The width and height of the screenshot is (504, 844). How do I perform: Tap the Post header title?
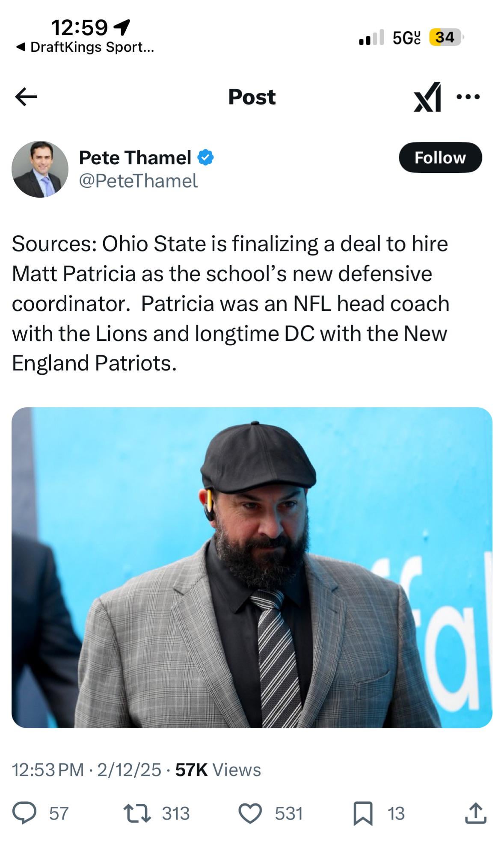(252, 97)
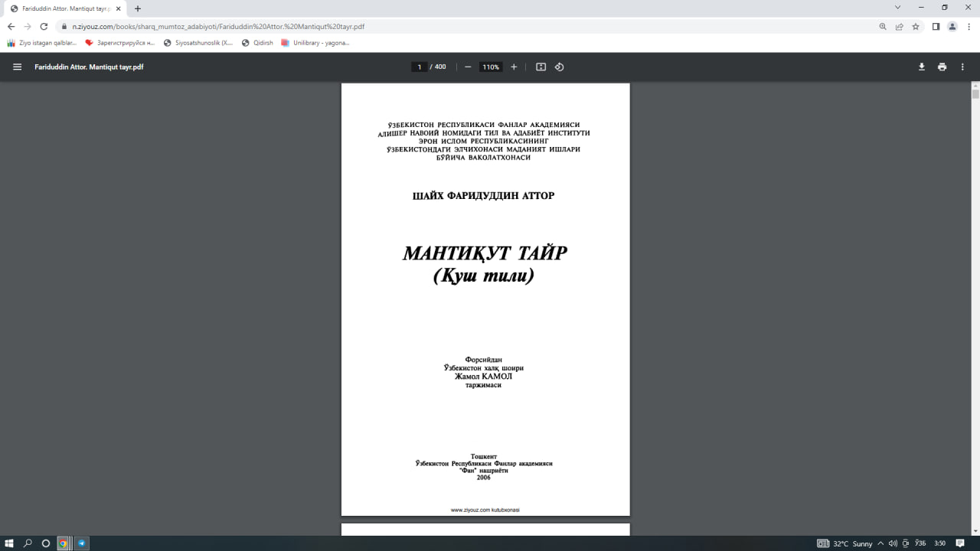Download the PDF file
Viewport: 980px width, 551px height.
[x=921, y=67]
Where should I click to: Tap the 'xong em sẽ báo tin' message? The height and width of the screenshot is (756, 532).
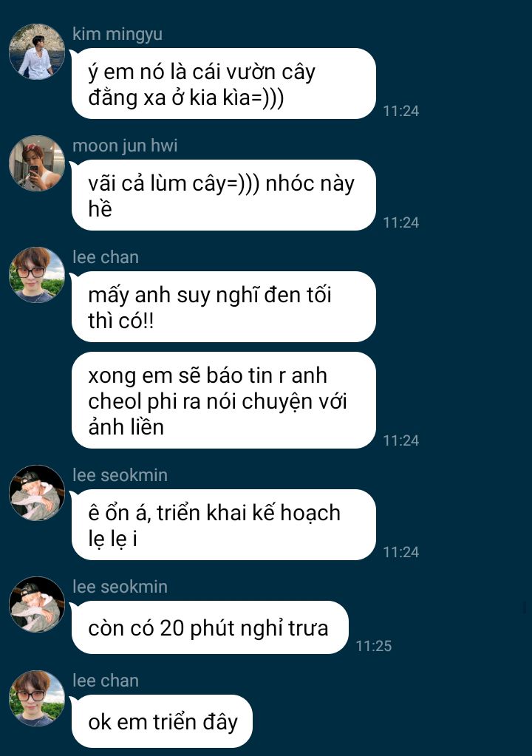(x=224, y=401)
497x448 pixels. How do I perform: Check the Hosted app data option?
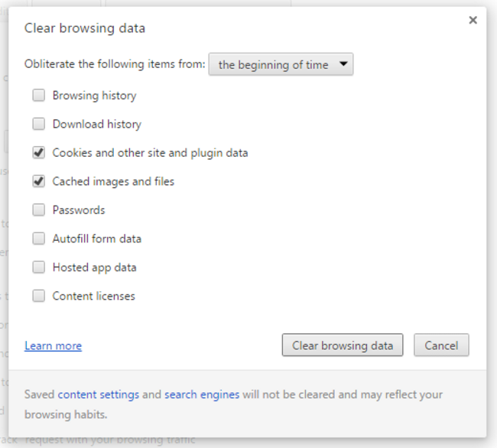click(x=39, y=267)

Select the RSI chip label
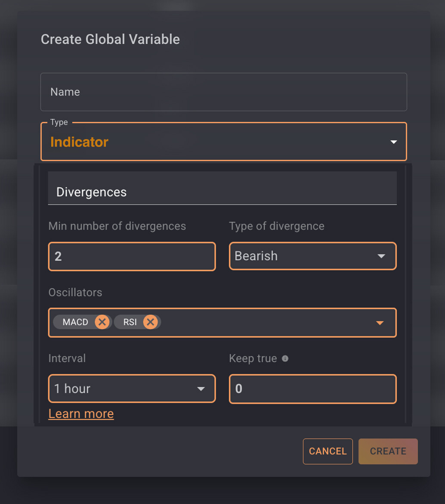pyautogui.click(x=130, y=322)
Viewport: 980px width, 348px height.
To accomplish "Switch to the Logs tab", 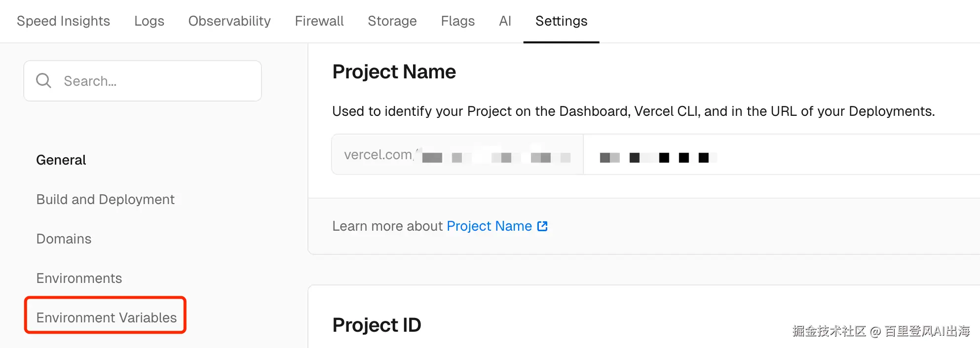I will (149, 21).
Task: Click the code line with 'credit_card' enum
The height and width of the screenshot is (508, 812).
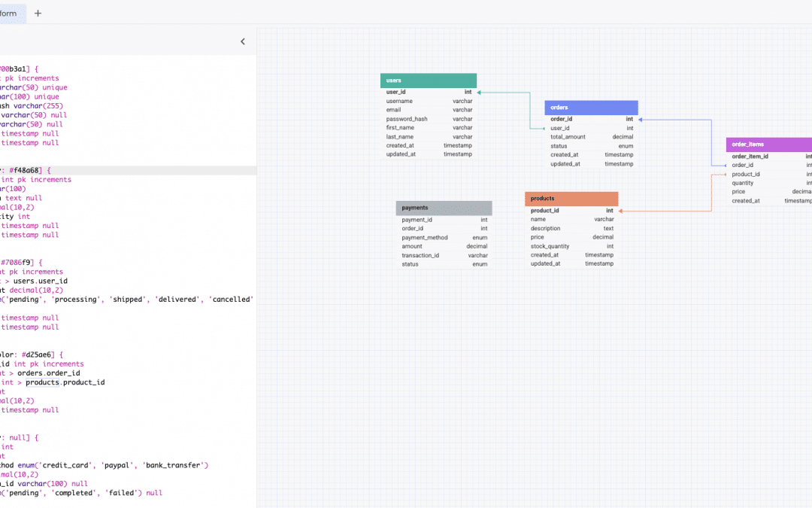Action: click(x=105, y=465)
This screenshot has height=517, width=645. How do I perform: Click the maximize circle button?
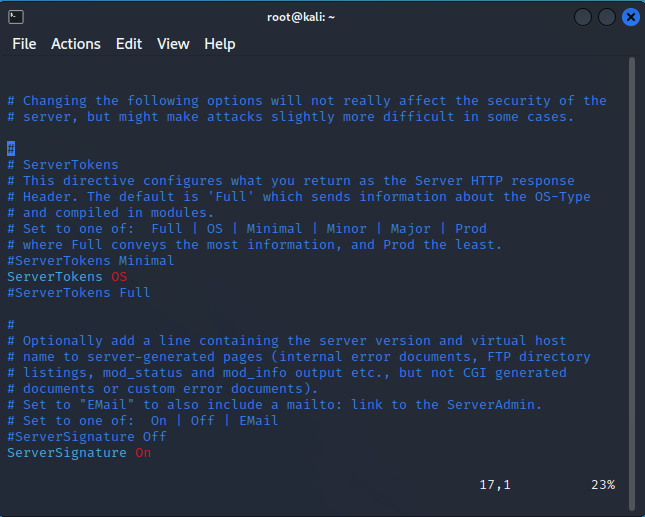click(607, 17)
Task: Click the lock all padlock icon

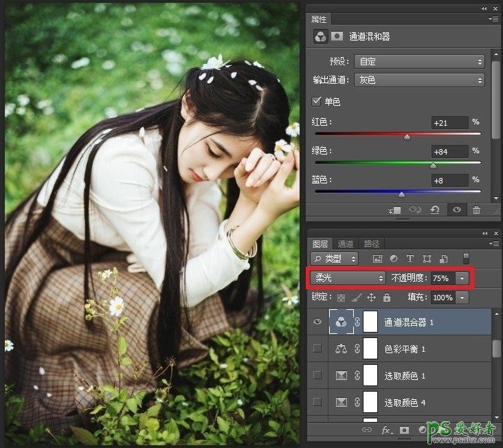Action: pyautogui.click(x=386, y=298)
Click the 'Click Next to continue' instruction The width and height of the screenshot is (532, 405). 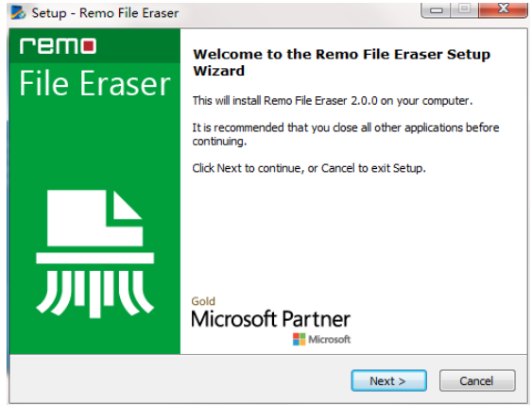309,168
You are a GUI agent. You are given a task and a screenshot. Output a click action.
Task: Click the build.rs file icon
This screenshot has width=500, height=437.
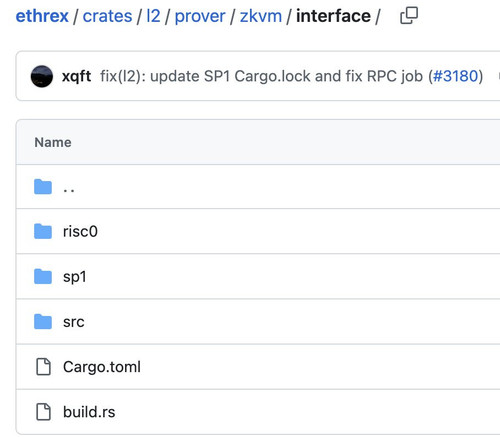[43, 412]
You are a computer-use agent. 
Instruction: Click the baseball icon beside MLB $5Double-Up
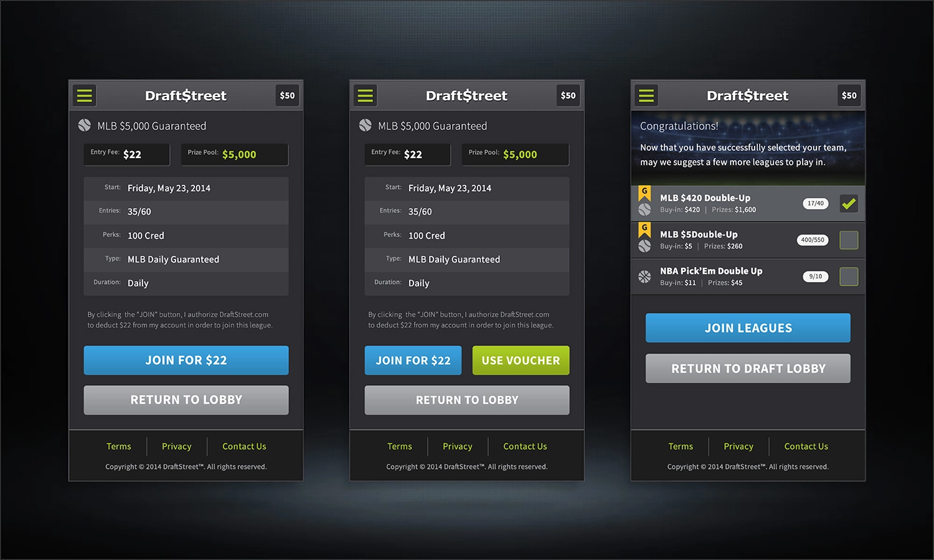tap(644, 246)
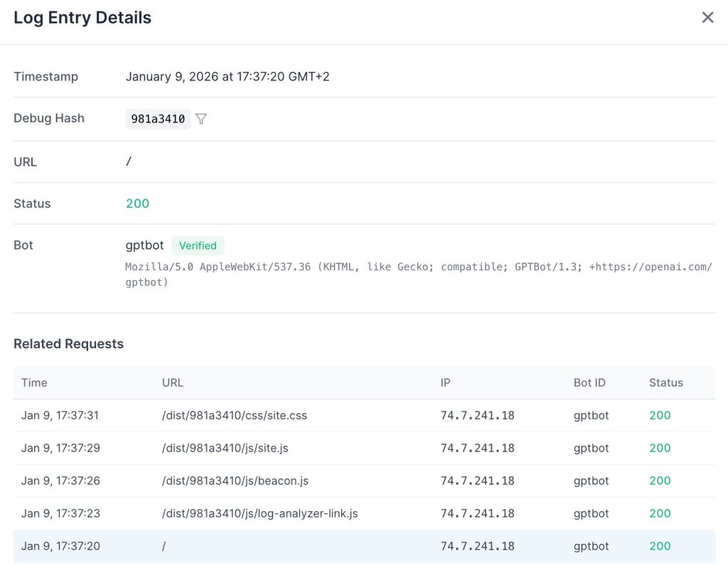Click the 981a3410 debug hash chip
Image resolution: width=728 pixels, height=578 pixels.
pyautogui.click(x=158, y=119)
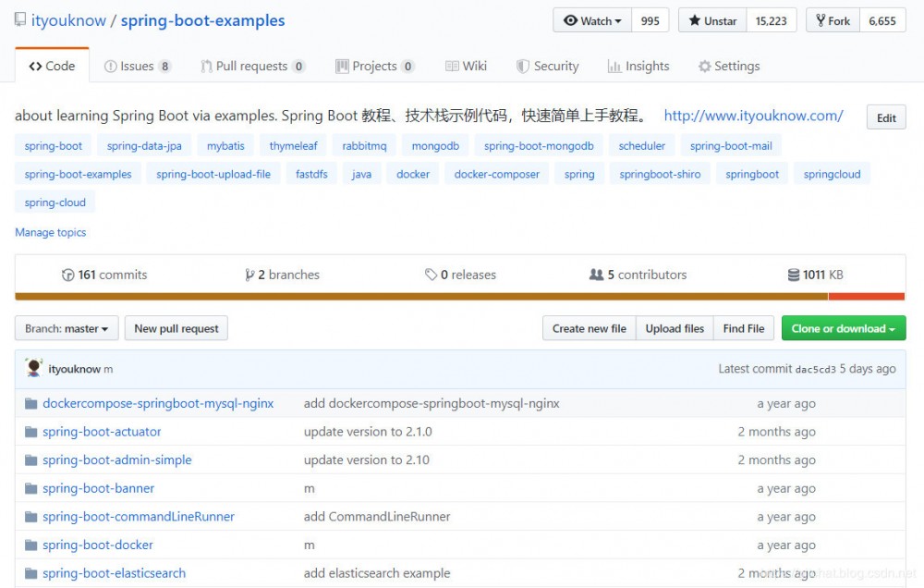
Task: Click the commit history clock icon
Action: tap(68, 275)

:::::

### PROBLEM TO SOLVE
The answer should consist solely of the lines from the one containing "This screenshot has width=500, height=437." through the last line of the material, copied exactly, with pictures left out.

### ANSWER
This screenshot has width=500, height=437.
[43, 412]
You are a computer-use agent. 
Instruction: Click the baseball icon beside MLB $5Double-Up
tap(644, 246)
Click the 981a3410 debug hash chip
Image resolution: width=728 pixels, height=578 pixels.
pyautogui.click(x=158, y=119)
Task: Click the commit history clock icon
Action: tap(68, 275)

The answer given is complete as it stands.